2.1.    Het betoog slaagt niet. Uit vaste rechtspraak van het Hof volgt immers dat het begrip 'werknemer' in de zin van artikel 45 van het VWEU een Unierechtelijke inhoud heeft en niet restrictief mag worden uitgelegd. Werknemer is eenieder die reële en daadwerkelijke arbeid verricht met uitsluiting van werkzaamheden van zo geringe omvang dat zij louter marginaal en bijkomstig zijn. Zie bijvoorbeeld het arrest van het Hof van 7 september 2004, ECLI:EU:C:2004:488, Trojani, punt 15. Een nationale voorwaarde dat gedurende een bepaalde periode ononderbroken arbeid is verricht, is niet toegestaan. Zie het arrest van het Hof van 21 juni 1988, ECLI:EU:C:1988:322, Lair, punten 41 en 42. Uit de arresten Lair, punten 41 en 42, en Jobcenter Krefeld, punt 45, volgt dat het begrip 'werknemer' in de zin van Verordening 492/2011 op dezelfde manier moet worden uitgelegd. Daar komt bij dat de staatssecretaris in de besluiten heeft vastgesteld dat de vreemdeling eerder rechtmatig in Nederland verbleef op grond van artikel 8.12 van het Vb 2000, waarin artikel 7 van de Verblijfsrichtlijn is geïmplementeerd, en dus als werknemer in de zin van artikel 45 van het VWEU moest worden aangemerkt.

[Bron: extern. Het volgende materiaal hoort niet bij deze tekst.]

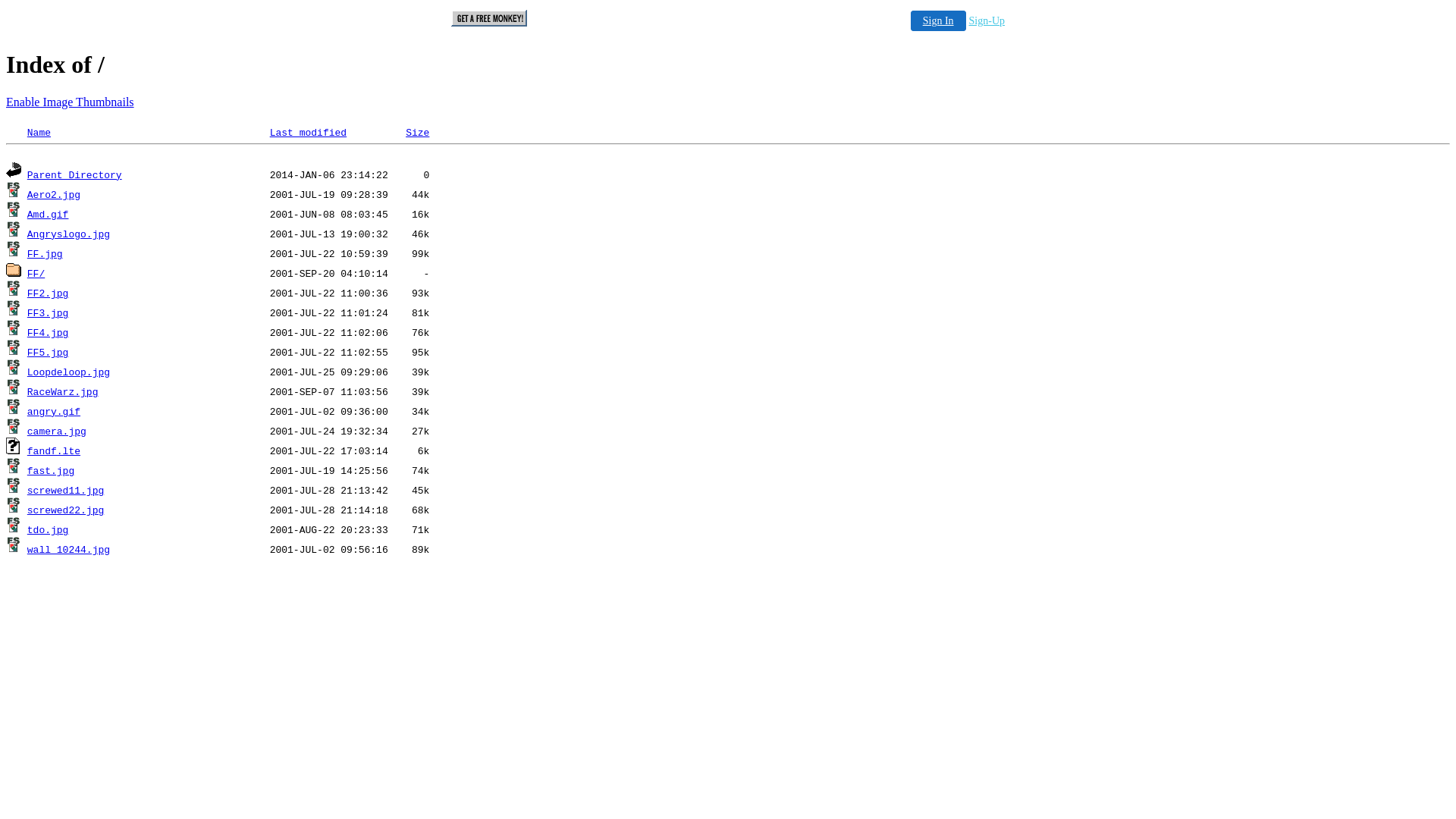 This screenshot has width=1456, height=819. Describe the element at coordinates (307, 132) in the screenshot. I see `'Last modified'` at that location.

2.2.    Voor zover de staatssecretaris onder verwijzing naar het arrest van het Hof van 14 december 2016, ECLI:EU:C:2016:949, Verruga, betoogt dat de voorwaarde van drie maanden ononderbroken arbeid is bedoeld om een werkelijke band tussen de vreemdeling en Nederland te waarborgen, opdat zij niet al na enkele dagen werk een afgeleid verblijfsrecht kan ontlenen aan artikel 10 van Verordening 492/2011, miskent hij dat dit belang al wordt gediend door het Unierechtelijke begrip 'werknemer'. Unieburgers die alleen werkzaamheden verrichten van zo geringe omvang dat zij louter marginaal en bijkomstig zijn, zijn immers uitgesloten van de status van werknemer. In deze zaak heeft de vreemdeling - ook volgens de staatssecretaris - wel reële en daadwerkelijke arbeid verricht.
2.3.    De rechtbank heeft kortom terecht overwogen dat de staatssecretaris ten onrechte van de vreemdeling verlangt dat zij drie maanden lang ononderbroken werknemer moet zijn geweest, voordat zij rechten aan artikel 10 van Verordening 492/2011 kan ontlenen. De grief faalt.

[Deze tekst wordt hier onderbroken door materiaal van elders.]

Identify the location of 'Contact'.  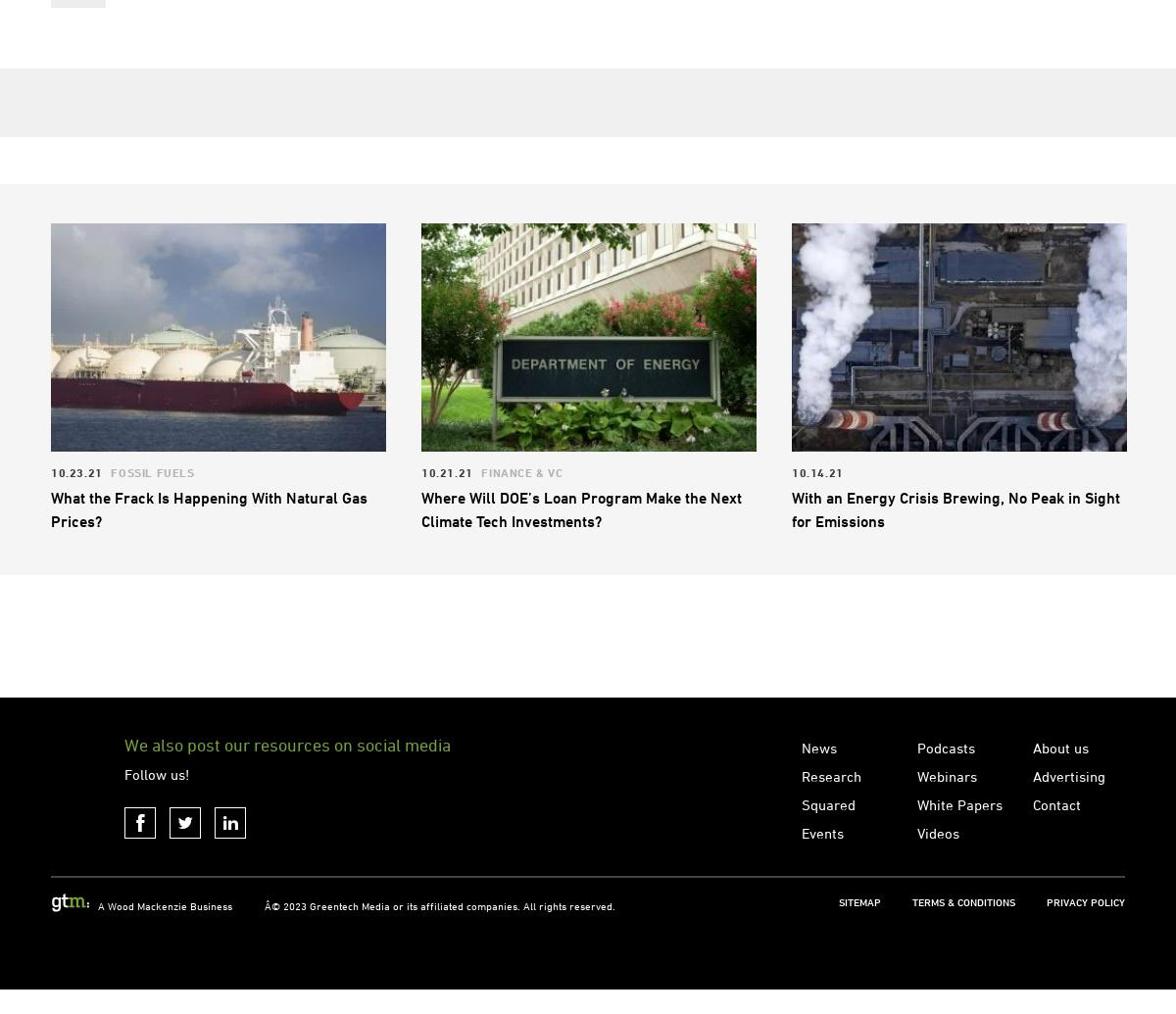
(1031, 886).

3.       Wat de staatssecretaris in de eerste grief heeft aangevoerd, leidt niet tot vernietiging van de uitspraak van de rechtbank. Dit oordeel hoeft niet verder te worden gemotiveerd. De reden daarvoor is dat het geen vragen bevat die in het belang van de rechtseenheid, de rechtsontwikkeling of de rechtsbescherming in algemene zin beantwoord moeten worden (artikel 91, tweede lid, van de Vw 2000).
4.       Het hoger beroep is ongegrond. De uitspraak van de rechtbank wordt bevestigd. De staatssecretaris moet de proceskosten vergoeden.
Beslissing
De Afdeling bestuursrechtspraak van de Raad van State:
I.        bevestigt de aangevallen uitspraak;
II.       veroordeelt de staatssecretaris van Justitie en Veiligheid tot vergoeding van bij de vreemdeling in verband met de behandeling van het hoger beroep opgekomen proceskosten tot een bedrag van € 748,00 (zegge: zevenhonderdachtenveertig euro), geheel toe te rekenen aan door een derde beroepsmatig verleende rechtsbijstand.
Aldus vastgesteld door mr. N. Verheij, voorzitter, en mr. A.W.M. Bijloos en mr. C.M. Wissels, leden, in tegenwoordigheid van mr. J.W. Prins, griffier.
w.g. Verheij
voorzitter
w.g. Prins
griffier
Uitgesproken in het openbaar op 19 juli 2021
363-894.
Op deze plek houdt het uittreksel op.